In a discovery that sounds like the premise for a children’s book, scientists have identified tiny habitats, created and once inhabited by microorganisms, inside gemstones.
Magnus Ivarsson, lead author of a PLOS ONE study published Wednesday about these bejeweled micro-homes, said the discovery marks the first time that traces of life have been detected within gemstones, specifically gem-quality garnets.
“Usually microbes bore and colonize minerals and materials [that are] not so hard as gemstones,” Ivarsson, a biologist at the University of Southern Denmark, told me in an email.
Yet these precious stones, retrieved from soil and river sediments in Thailand, are riddled with tunnel networks that had been previously chalked up to non-biological forces, especially erosive weathering processes associated with riverbed environments. After observing the gems under sensitive microscopes and spectrometers, however, Ivarsson and his colleagues found that the tunnels contained traces of fatty acids likely left behind by microscopic creatures.

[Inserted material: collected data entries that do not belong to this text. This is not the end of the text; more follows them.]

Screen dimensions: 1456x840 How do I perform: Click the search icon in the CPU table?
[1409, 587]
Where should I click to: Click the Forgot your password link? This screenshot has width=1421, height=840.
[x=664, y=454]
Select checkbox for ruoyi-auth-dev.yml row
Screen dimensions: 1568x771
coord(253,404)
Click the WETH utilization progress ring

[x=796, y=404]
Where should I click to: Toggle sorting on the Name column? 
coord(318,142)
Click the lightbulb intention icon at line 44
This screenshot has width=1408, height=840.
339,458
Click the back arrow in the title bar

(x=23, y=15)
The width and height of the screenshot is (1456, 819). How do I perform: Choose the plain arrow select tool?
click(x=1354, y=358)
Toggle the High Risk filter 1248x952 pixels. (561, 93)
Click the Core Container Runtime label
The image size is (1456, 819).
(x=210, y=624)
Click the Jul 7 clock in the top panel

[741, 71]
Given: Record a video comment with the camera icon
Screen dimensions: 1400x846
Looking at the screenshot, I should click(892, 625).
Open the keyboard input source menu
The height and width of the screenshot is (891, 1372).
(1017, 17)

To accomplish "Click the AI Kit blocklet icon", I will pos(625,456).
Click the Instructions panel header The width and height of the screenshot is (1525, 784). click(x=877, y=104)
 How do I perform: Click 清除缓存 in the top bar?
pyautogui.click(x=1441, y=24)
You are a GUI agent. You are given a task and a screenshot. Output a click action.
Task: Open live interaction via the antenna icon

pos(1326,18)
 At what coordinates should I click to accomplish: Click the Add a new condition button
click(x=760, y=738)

While some portions of the garnet lair may have formed abiotically, the complex network of tunnels—which includes passages linking them—suggest it was at least partly developed by endoliths, a group of microorganisms known to live within hard materials like rock, shell, and bone.
Endoliths are often able to survive in inhospitable conditions by feeding on minerals like iron, potassium, and sulfur. It’s possible that the residents of the garnet burrow subsisted on the gem’s iron deposits to survive, but it would be premature to make any conclusions about these organisms without live observations, Ivarsson said.
“We would need to go back and sample for DNA/RNA and isolation of endoliths so we can cultivate them and use in laboratory experiments,” he told me. “We have discussed returning to Thailand for such a mission.”
If scientists are able to find and sustain garnet microbe colonies for study, the research could have repercussions beyond Earth. Endoliths are especially interesting to astrobiologists, scientists that study life’s origins and evolution in the universe, because these creatures thrive in the kind of stark rocky environments thought to be plentiful on alien terrestrial worlds.
The only thing more mind-boggling than finding humble microbes cozying up inside a precious ornamental stone is the idea that planets across the Milky Way may support similarly bedazzled ecosystems.